'Judge bans general from Guantánamo trial role
http://www.miamiherald.com/guantanamo/story/642000.html

GUANTANAMO BAY NAVY BASE, Cuba -- For a second time, a military judge Thursday barred a U.S. general at the Pentagon from acting as a legal advisor in the trial of an accused terrorist at the Guantánamo war court.

Judge Stephen Henley also ordered a new top-level review of the charges against Mohammed Jawad, about 23, who is accused of attempted murder for allegedly throwing a grenade as a teen that wounded two U.S. soldiers and their translator in a bazaar in Kabul, Afghanistan.

Brig. Gen. Thomas Hartmann's aggressive advocacy of the trials by military commission -- in the media and other public statements -- ''compromised the objectivity necessary to dispassionately and fairly evaluate the evidence and prepare the post-trial evaluation,'' Henley ruled.
Defense attorneys had argued that Hartmann had become so preoccupied with the prosecution's side of the war crimes court -- and the Jawad case in particular -- that he pressured prosecutors to charge him.

Henley ruled that while the case's prosecutors swore out the charges properly, Hartmann could not serve as a ''neutral'' advisor on the case.
''The judge found that in the interests of justice General Hartmann is disqualified from further action in this case,'' said Air Force Maj. Gail Crawford, a military attorney serving as spokeswoman for the trials.
The ruling meant Pentagon officials would need to appoint a new legal advisor over the trial, one of 20 so far in the pipeline.

Hartmann, an Air Force reservist called to duty from a corporate attorney's job in Connecticut, still has oversight of the other 19 cases.
But it was unclear whether the second disqualification of the controversial figurehead of the beleaguered war court system would trigger more defense challenges.

Pentagon spokesmen did not respond to a request for comment from the office of Defense Secretary Robert Gates or his acting general counsel, Daniel J. Dell'Orto.
The ruling echoed one in May by Navy Capt.
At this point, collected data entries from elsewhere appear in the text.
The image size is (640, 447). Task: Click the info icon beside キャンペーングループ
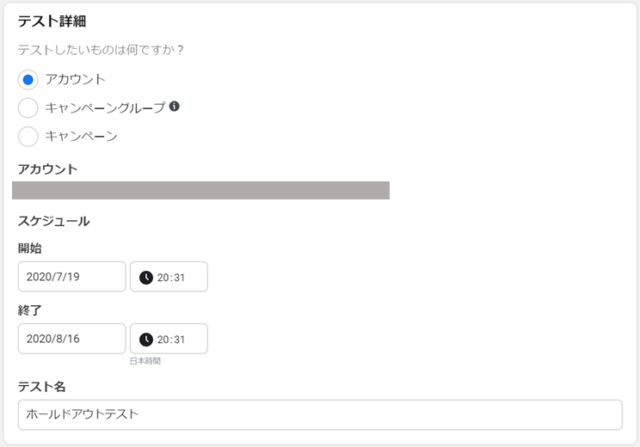(x=174, y=106)
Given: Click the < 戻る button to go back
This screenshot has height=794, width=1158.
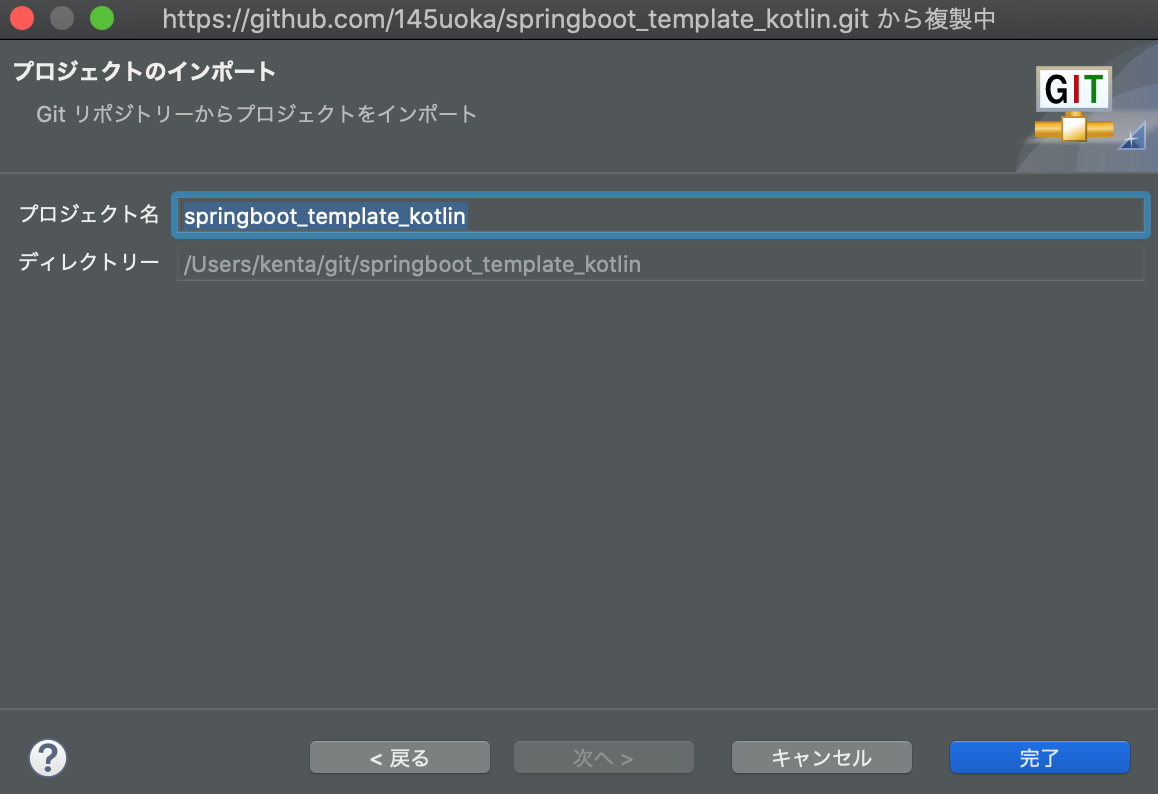Looking at the screenshot, I should [x=399, y=757].
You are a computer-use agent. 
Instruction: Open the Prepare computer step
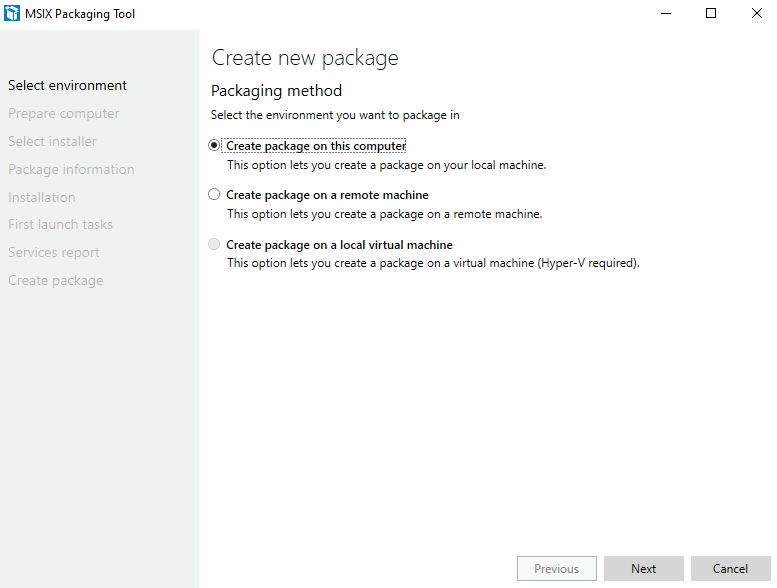[x=64, y=113]
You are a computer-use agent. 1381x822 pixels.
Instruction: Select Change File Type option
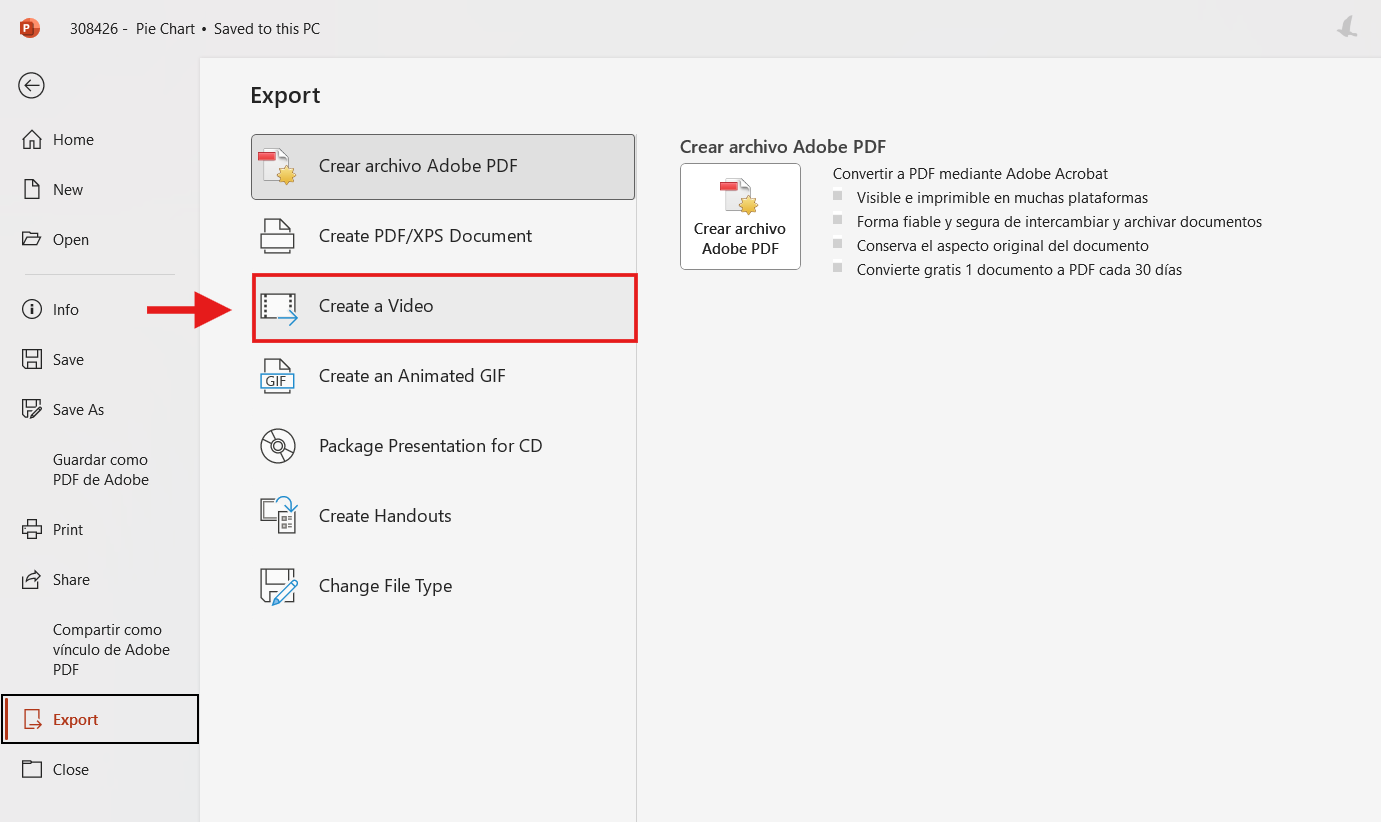coord(385,586)
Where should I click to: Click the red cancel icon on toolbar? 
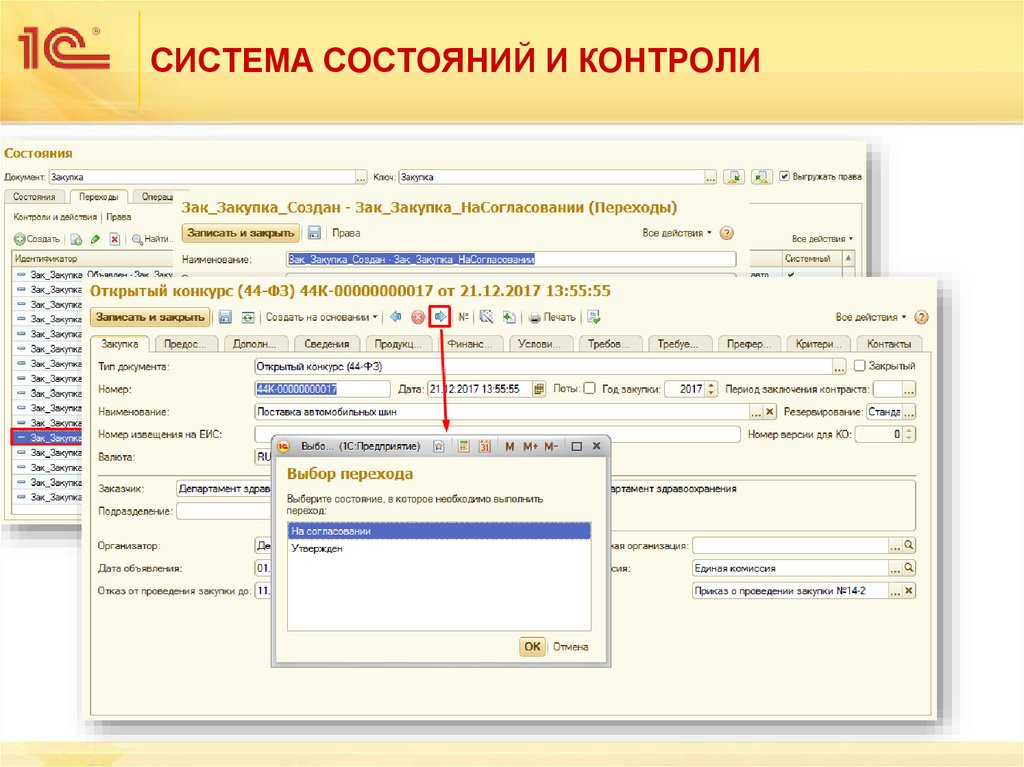point(416,317)
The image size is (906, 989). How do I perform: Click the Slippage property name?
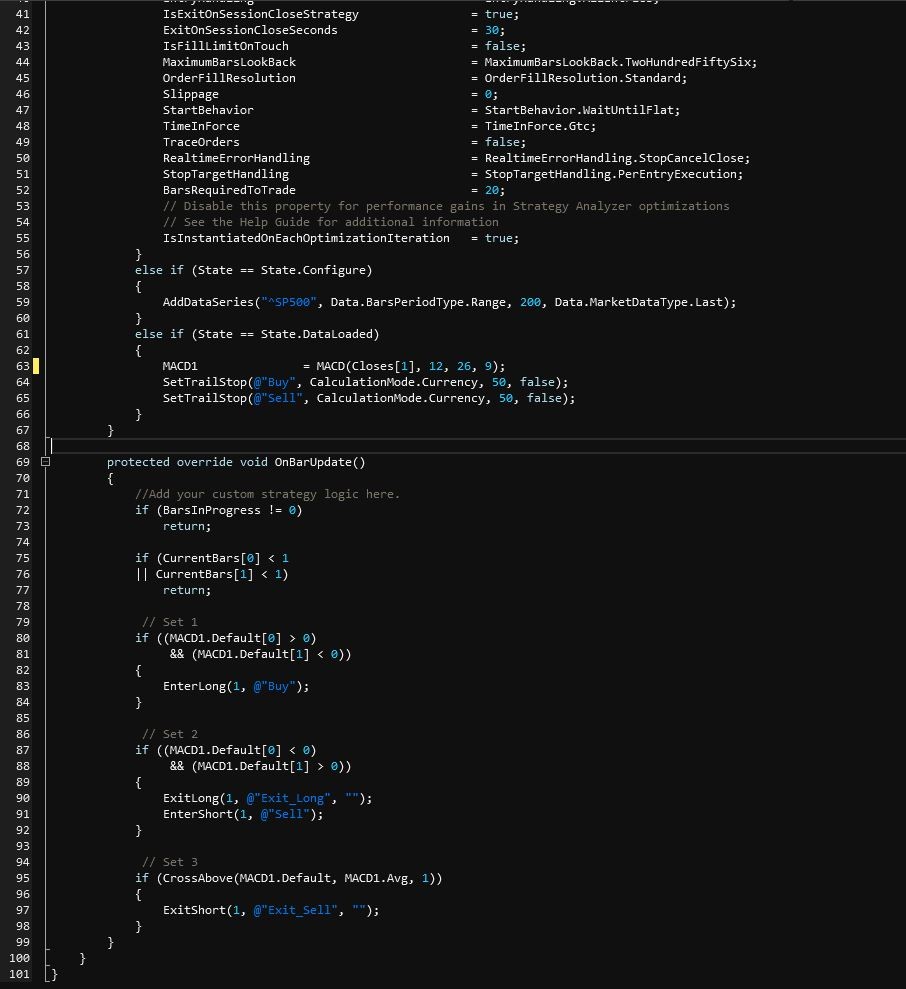click(190, 94)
Keith Allred, another judge, who banned Hartmann from oversight of the just completed trial of Osama bin Laden's driver, Salim Hamdan.

Hartmann took charge of the system a year ago and has emerged a relentless, aggressive champion through frequent shuttles between the Washington DC Beltway and this remote base.
So much so that on Wednesday another Guantánamo general, Army Brig. Gen. Gregory Zanetti, testified that Hartmann was ''abusive, bullying and unprofessional'' in his drive to stage the tribunals in a crude compound called Camp Justice on an abandoned airstrip here.
In his defense, Hartmann said this week: ``It is my obligation, my mission, my duty to make sure the commissions move and work.''

At issue, in part, is a complex dual role the Pentagon assigned the legal advisor, a post created after passage of the 2006 Military Commission Act. Hartmann's job is to variously supervise the war crimes prosecutors and also act as an independent legal expert on the process without prejudice to one side or the other.
Jawad is accused of throwing a grenade into the military vehicle carrying American military in December 2002, more than a year into the U.S. invasion.
No one was killed, but three men were wounded.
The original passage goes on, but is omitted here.